The West, which had promised so much to the Hungarians if they would stand and fight, largely backed away from promises made. Opening the Suez Canal and getting oil flowing again was a more critical global concern at the time. Hungary figured out pretty quickly that there would be no rescuer.

A few weeks into the revolution, Time Magazine declared the Hungarian Freedom Fighter “Man of the year” (truth be told, the freedom fighters were made up of men and women, young and old). The magazine sold thousands of copies, whilst the revolution raged on in Budapest’s neighborhoods. The Hungarians freedom fighters believed they should have control over their own destiny, so they fought on, they died, and they were eventually hunted down one by one by state security. Only a few lucky ones made it to Austria.

Our convictions drive us to action. How often do we see a real lack of conviction from our politicians, church leaders, our leaders at work, or at home?
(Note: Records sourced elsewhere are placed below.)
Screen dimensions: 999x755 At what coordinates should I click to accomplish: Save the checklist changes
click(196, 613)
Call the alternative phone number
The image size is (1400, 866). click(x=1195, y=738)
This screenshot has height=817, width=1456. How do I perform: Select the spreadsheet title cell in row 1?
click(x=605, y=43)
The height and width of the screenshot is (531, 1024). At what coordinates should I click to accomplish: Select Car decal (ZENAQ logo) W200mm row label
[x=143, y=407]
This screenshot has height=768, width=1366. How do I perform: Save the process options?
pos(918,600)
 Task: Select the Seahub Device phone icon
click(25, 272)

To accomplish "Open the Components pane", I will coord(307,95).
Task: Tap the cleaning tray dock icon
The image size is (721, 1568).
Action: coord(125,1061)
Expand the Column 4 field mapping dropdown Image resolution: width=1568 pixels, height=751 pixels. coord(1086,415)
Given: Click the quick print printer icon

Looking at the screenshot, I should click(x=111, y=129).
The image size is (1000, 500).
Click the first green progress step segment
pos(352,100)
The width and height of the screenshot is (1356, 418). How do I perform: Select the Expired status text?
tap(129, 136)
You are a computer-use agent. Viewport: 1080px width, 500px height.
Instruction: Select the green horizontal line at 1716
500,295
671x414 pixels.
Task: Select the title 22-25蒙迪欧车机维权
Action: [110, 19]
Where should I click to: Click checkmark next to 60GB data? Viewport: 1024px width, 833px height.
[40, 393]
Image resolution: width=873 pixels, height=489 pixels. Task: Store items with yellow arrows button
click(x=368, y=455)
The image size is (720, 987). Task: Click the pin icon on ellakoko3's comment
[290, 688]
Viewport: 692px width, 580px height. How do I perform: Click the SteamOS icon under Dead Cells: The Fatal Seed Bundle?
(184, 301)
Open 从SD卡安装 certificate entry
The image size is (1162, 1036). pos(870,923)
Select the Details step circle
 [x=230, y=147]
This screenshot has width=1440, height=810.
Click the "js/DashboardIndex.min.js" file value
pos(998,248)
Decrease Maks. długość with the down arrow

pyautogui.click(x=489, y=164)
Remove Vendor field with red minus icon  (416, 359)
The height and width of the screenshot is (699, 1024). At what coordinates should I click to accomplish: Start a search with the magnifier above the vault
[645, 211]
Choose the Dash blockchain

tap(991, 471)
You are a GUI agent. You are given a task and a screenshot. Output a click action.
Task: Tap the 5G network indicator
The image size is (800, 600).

We hear the right things, but when the rubber meets the road, too often we just hear crickets.

Jesus once had a conversation with a rich ruler who asked him what it would take to enter heaven. The rich young man extolled his virtue and belief until Jesus told him to give his money away. Oh, how hard it is to be virtuous when it costs us something. The real belief of the young man was laid bare.

What do you believe? What are the unwavering, life-guiding beliefs that drive you, and do your actions confirm those in your life?

In 1956, Hungarian freedom fighters died for their convictions. In 1901, Charles Cowman went to Japan and gave years of his life for his calling. There are countless stories of people who have given their lives for a cause they can believe in, giving the final evidence of their convictions.

Nearly 2,000 years ago, Jesus Christ died a humiliating and painful death, fulfilling God’s plan and conquering sin. This is what truly moves me to action. May the things that people see in and from us—the actions that we take, and the words we say—be a testament to the truth we believe.